Mise à jour le 12 décembre 2012

Le Premier ministre malien démissionne après avoir été arrêté

Le Premier ministre malien démissionne Le Journal en continu / 28 sec. / Le 11 décembre 2012
Le Premier ministre malien Cheik Modibo Diarra a annoncé mardi matin sa démission et celle de son gouvernement. Cette annonce intervient quelques heures après son arrestation par d'anciens putschistes. Le président a nommé le médiateur de la République Diango Sissoko comme nouveau 1er ministre.

"Moi Cheik Modibo Diarra, je démissionne avec mon gouvernement", a déclaré mardi le Premier ministre malien lors d'une brève allocution à l'Office de radio-télévision du Mali (ORTM) sans donner plus d'explication.

Le chef du gouvernement avait auparavant été arrêté dans la nuit de lundi à mardi à son domicile de Bamako par des militaires. L'ordre de son arrestation a été donné par le capitaine Amadou Haya Sanogo, ancien chef des auteurs du coup d'Etat de mars dernier au Mali.

En résidence surveillée

Le porte-parole de l'ex-junte malienne Bakary Mariko a démenti mardi tout "coup d'Etat". Tandis que le président malien par intérim, Dioncounda Traoré,  lui a rapidement nommé un successeur, le médiateur de la République Diango Sissoko (lire ci-contre).

Le premier ministre est en résidence surveillée à son domicile à Bamako. "Il ne peut pas recevoir qui il veut, ni aller où il veut. Il y a des militaires à sa résidence et il n'est pas libre de ses mouvements", a indiqué un membre de sa famille.

Crise sans précédent

Ce départ forcé survient enfin au lendemain de la décision de l'Union européenne d'envoyer au Mali 400 militaires début 2013 pour former l'armée malienne en vue de rétablir le contrôle de Bamako sur le Nord du pays, occupé depuis huit mois par des islamistes armés. Une intervention militaire étrangère est en outre à l'étude pour chasser ces islamistes.

Cette démission survient aussi après le report de "concertations nationales" convoquées par le gouvernement de transition qui devaient se tenir pendant trois jours dès mardi.

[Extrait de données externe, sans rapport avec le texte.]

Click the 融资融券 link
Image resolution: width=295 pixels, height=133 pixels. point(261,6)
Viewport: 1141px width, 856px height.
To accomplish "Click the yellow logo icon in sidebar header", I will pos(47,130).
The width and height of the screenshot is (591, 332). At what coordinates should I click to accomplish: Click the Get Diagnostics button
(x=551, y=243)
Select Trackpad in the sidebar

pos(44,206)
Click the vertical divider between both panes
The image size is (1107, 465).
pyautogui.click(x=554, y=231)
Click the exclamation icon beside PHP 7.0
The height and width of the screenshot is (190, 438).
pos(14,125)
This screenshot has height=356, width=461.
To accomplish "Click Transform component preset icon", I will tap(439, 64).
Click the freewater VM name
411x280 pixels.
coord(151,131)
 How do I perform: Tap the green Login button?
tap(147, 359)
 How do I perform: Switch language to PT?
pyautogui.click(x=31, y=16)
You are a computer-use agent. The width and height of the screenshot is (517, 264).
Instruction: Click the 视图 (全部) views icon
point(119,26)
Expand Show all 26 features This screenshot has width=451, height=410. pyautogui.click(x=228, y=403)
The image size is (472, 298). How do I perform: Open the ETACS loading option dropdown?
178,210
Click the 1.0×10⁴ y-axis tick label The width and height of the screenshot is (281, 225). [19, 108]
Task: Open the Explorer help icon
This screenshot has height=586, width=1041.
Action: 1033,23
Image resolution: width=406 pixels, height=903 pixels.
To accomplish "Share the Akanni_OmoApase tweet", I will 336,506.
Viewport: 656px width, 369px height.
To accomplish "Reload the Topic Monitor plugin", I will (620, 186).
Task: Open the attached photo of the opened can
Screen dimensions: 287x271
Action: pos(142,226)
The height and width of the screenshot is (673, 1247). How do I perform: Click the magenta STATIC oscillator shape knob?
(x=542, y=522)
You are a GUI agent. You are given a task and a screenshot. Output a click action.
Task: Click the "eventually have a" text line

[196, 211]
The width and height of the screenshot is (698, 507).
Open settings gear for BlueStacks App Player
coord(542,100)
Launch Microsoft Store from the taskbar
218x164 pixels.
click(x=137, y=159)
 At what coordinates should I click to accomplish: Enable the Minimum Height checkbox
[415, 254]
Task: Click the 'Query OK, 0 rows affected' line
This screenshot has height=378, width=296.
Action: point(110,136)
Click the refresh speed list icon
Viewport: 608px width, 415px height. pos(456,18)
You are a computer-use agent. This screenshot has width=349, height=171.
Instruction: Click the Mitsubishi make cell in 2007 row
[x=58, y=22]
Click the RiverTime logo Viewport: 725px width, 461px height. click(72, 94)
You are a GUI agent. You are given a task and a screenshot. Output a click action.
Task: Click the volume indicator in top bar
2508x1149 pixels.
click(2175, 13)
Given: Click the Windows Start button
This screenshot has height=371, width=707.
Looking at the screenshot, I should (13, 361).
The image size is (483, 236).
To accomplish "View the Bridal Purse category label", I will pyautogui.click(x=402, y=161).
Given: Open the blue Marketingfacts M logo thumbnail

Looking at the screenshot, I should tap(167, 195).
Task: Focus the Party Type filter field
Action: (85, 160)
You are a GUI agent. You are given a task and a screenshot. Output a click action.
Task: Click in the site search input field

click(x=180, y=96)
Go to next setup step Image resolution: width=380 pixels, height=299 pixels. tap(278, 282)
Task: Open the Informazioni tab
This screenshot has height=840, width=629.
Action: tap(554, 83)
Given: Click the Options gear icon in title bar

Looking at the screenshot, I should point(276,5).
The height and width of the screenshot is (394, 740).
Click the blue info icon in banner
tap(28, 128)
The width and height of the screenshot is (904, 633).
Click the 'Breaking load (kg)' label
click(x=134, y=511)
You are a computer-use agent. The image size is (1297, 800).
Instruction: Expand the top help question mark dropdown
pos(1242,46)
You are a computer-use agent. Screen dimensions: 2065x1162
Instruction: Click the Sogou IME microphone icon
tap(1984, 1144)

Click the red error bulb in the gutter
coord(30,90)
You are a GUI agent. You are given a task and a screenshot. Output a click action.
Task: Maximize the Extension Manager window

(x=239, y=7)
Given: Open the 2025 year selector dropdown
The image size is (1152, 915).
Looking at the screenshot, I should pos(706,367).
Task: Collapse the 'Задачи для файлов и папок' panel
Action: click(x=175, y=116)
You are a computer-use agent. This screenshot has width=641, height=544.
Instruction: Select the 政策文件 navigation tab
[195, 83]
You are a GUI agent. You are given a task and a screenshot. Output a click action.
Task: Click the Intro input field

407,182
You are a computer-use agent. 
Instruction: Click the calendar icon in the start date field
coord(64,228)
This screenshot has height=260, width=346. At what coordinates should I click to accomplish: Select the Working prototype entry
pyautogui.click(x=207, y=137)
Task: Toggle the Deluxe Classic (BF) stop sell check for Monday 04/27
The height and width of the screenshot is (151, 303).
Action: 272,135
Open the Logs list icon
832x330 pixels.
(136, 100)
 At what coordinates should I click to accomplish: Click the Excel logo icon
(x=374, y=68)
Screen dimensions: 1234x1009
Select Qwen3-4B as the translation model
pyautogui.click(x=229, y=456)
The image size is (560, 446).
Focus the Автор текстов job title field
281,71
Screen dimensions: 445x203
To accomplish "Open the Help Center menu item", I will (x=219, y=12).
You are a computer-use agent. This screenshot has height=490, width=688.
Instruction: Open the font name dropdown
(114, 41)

Cette concertation avait pour but de tenter d'établir une "feuille de route" pour les mois à venir entre tous les acteurs - politiques, militaires, sociaux, organisations de la société civile - face à la crise sans précédent que traverse le Mali depuis près d'un an.

afp/vtom/olhor

Diango Sissoko nommé nouveau Premier ministre

Le président malien par intérim a nommé mardi le médiateur de la République Diango Sissoko Premier ministre, le jour même de la démission forcée de ce poste de Cheick Modibo Diarra, selon un décret lu par la télévision publique malienne ORTM.

Diango Sissoko, âgé de 62 ans, était médiateur de la République depuis mai 2011.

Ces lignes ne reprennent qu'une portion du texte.